Reproduce, without any change, the span of lines from the opening of the records below to the line containing "Flash Games (353, 238)", inclusive.

======== Provided records

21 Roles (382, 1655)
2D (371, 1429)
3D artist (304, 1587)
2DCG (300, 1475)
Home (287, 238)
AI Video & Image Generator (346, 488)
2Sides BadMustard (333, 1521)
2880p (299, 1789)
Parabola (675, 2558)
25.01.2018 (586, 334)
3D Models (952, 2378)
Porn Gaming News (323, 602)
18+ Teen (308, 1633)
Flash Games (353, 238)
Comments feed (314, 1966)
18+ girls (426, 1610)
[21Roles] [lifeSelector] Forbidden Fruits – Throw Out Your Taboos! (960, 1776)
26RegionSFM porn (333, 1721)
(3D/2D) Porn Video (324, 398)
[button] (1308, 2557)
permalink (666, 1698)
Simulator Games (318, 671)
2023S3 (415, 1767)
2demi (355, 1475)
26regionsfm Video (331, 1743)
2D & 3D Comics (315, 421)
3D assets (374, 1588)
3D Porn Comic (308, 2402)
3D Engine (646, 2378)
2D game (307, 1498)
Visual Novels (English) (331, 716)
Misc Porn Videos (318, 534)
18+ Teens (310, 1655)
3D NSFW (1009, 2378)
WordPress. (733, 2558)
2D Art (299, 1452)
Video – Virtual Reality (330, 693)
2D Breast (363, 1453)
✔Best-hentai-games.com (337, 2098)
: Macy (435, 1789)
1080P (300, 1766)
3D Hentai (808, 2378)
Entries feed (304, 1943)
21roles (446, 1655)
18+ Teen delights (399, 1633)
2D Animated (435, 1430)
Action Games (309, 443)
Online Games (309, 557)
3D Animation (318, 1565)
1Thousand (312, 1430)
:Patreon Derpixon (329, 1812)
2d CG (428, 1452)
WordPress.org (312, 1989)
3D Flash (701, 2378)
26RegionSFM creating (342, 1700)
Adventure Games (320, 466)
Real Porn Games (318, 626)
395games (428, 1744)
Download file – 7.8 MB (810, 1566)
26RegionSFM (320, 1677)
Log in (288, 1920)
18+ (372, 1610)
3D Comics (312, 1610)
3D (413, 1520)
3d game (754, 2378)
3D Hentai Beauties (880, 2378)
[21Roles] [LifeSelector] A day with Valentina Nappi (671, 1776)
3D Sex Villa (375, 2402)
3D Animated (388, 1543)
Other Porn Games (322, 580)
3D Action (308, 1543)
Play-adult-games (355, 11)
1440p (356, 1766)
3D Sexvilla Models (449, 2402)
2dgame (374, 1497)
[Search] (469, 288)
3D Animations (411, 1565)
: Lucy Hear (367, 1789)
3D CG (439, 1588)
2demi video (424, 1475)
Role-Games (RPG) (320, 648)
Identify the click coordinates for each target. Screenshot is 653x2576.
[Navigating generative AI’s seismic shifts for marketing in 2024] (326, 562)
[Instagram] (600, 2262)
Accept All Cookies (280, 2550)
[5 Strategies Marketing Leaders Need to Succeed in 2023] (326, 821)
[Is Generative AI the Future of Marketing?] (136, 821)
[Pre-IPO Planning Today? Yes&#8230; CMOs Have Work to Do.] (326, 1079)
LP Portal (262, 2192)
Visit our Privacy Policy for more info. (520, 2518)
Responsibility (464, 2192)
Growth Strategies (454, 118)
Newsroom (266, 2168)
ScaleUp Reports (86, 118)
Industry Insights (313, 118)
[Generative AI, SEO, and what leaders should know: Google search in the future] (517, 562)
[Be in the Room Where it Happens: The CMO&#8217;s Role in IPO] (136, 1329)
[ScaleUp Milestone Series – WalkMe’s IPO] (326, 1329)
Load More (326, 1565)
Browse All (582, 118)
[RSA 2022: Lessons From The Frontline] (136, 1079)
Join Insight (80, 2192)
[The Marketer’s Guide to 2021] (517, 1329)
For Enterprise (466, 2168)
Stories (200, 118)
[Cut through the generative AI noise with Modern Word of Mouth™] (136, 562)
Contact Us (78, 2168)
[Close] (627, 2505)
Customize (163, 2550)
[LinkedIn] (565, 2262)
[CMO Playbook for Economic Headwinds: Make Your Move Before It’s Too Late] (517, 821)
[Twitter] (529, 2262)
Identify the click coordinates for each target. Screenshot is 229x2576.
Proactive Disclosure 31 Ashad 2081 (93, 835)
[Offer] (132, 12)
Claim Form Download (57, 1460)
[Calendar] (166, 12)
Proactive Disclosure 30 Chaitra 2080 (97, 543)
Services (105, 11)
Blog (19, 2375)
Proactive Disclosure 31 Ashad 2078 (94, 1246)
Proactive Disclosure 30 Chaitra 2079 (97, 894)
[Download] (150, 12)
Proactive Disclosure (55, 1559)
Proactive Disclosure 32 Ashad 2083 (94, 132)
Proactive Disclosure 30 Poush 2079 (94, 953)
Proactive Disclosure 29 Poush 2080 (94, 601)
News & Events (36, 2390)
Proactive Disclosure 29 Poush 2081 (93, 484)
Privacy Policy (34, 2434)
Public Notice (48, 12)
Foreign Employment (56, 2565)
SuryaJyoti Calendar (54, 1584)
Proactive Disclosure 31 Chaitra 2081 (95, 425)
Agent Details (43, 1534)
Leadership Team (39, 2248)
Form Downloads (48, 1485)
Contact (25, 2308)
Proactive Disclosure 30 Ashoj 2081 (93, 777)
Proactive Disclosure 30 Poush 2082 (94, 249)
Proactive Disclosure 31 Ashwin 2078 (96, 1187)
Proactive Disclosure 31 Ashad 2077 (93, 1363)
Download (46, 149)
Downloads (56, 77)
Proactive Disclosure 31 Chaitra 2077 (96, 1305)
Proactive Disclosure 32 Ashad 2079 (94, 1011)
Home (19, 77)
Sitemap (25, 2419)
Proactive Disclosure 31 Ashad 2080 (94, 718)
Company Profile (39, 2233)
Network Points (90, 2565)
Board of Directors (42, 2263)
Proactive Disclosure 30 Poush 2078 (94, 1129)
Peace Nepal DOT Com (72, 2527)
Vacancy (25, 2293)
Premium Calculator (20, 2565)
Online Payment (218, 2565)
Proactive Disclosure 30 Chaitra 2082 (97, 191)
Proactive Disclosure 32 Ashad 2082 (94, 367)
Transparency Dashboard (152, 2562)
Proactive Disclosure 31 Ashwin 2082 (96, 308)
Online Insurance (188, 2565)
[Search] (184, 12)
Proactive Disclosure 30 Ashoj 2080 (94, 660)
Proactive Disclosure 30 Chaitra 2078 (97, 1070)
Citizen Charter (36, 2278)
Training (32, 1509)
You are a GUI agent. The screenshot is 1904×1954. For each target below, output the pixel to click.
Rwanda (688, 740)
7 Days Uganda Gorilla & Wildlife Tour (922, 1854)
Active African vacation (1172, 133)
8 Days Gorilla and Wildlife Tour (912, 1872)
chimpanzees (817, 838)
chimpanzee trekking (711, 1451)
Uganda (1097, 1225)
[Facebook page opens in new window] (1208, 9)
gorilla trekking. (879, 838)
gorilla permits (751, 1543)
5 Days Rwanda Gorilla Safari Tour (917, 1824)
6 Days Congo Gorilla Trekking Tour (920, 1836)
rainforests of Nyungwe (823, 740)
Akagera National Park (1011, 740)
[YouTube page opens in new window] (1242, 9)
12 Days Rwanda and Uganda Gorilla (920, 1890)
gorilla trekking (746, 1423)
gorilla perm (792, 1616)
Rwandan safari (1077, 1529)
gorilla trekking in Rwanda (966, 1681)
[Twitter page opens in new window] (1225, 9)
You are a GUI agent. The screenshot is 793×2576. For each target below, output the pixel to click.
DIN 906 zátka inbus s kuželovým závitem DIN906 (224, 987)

================

Answer box:
21 Roles (382, 1655)
2D (371, 1429)
3D artist (304, 1587)
2DCG (300, 1475)
Home (287, 238)
AI Video & Image Generator (346, 488)
2Sides BadMustard (333, 1521)
2880p (299, 1789)
Parabola (675, 2558)
25.01.2018 (586, 334)
3D Models (952, 2378)
Porn Gaming News (323, 602)
18+ Teen (308, 1633)
Flash Games (353, 238)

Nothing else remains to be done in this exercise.